Since Marvel projects are adapted from comic books, how do you innovate yet keep it connected to the original work?

My writing partner Nicole Perlman and I had to be well versed in Captain Marvel as she was in the comic books, but we also had to bring our personal life experiences – and curiosity – to the process.  We used the comic books  as our inspiration to originate. We had to put the stories together and pitch them to Kevin Feige who’s the smartest and loves and knows the characters in and out. That brings a lot of positivity to the project. It was a balance for sure, to honour and express what was in the comics, while still innovating a new basic storyline for her character. We dealt with stories of failure and success and the metaphors of being human yet strong – you become powerful when you stop believing what others think about you. 

Which is more challenging to work on – animated project or live-action project? How are the adaptation processes different?

In most ways it is the same, the core storytelling engines and dynamics are at play in both. In animation the world and world building take on more weight, but if I were to do a Live-action sci-fi I’d expect the same world building focus.  What I love most about animation vs live action is the collaborative nature of animation.  I am one of a very large team bringing themselves and their work to the storytelling process.  I love working with storyboard artists who are wonderful storytellers in their own right.  The teams of writers who bring their talents to the movie even at early development stages is to me the best part of writing for animation.

Brie Larson as Captain Marvel

Your take on how storytelling has changed/evolved with OTT/streaming platforms coming in the game? 

For me telling a great story remains the same, no matter what the platform. I work within the same parameters as I would for a feature being released in theaters as on a streaming service.  

How do you deal with writer’s block – because to some people writing is an organic process?

For me – it depends on the situation but things that have helped me in the past — 1) making it a practice and discipline to sit down each day even if I am blocked and end up writing nonsense— to keep the tap open.
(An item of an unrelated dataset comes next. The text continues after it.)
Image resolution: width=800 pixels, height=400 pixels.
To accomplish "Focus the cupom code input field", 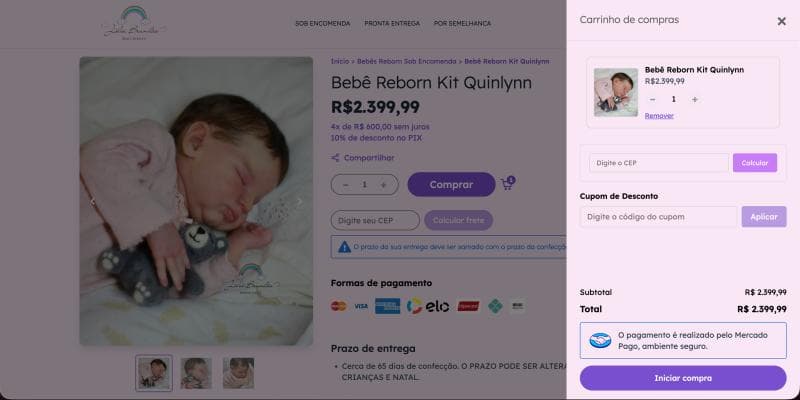I will tap(658, 216).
Even if it is writing 100 different ideas down – one sentence each – many and most of which will not be good – but there is always a gem or a spark to then move from.  
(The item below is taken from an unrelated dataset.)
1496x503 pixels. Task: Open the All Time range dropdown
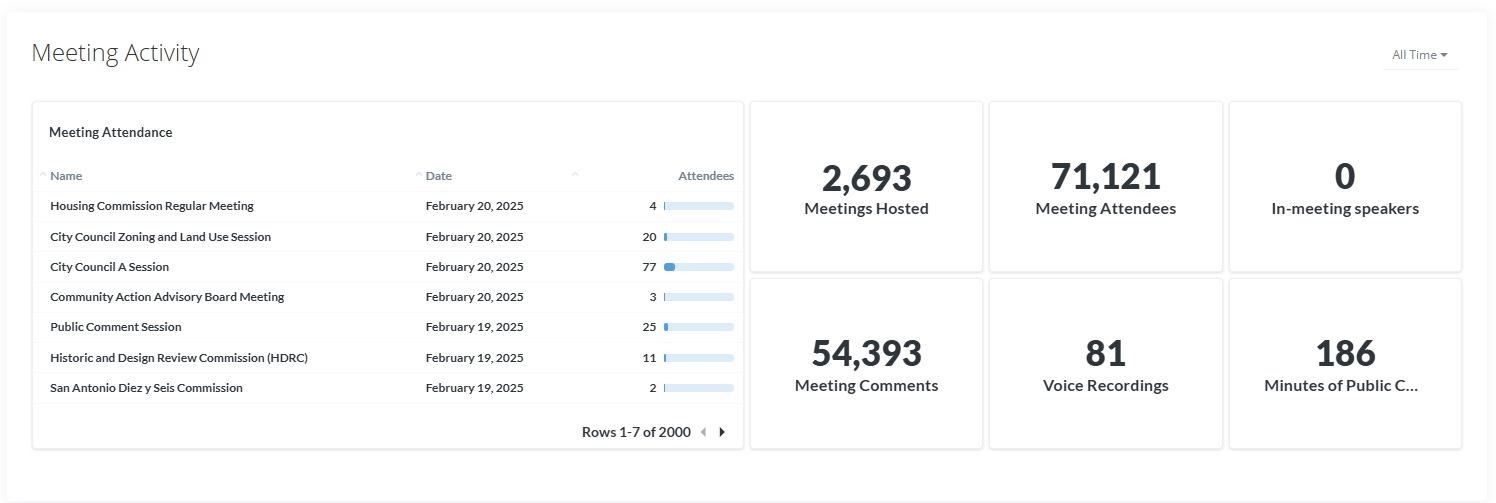point(1419,55)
2) taking long walks – letting my mind wander into other areas, to get the flow going in a different way. 

3) and most importantly I change my mind set.  I try to take it out of “ego” – ie “I am blocked” and put it into the fight for the characters.  Because if I don’t sit down and try – and push through – the characters who have chosen me to tell their story will never come into being. Will never exist. So I write for them . I go back to them and their story — in specifics or 30,000 foot view – whatever will inspire me for them. 

4) Also rewrite the entire thing and get notes, get feedback. It’s a craft and you’ve to keep pushing to learn it. 

Inside Out last scene

What’s your favourite story and moment? 

The ending of Inside Out is my favourite, something I wanted to tell my parents but Riley did (You want me to be happy, but I’m not.  Stories work when they’re authentic – about human conditions. So going back to the core/ lava of one’s self influences storytelling, as stories are what connects people. 

Your message to aspiring storytellers and writers?

Don’t take No for an answer. Evolve a sense of deeper instinct. Self-belief and a powerbase is very crucial. Have a beacon, a want of something bigger and meaningful.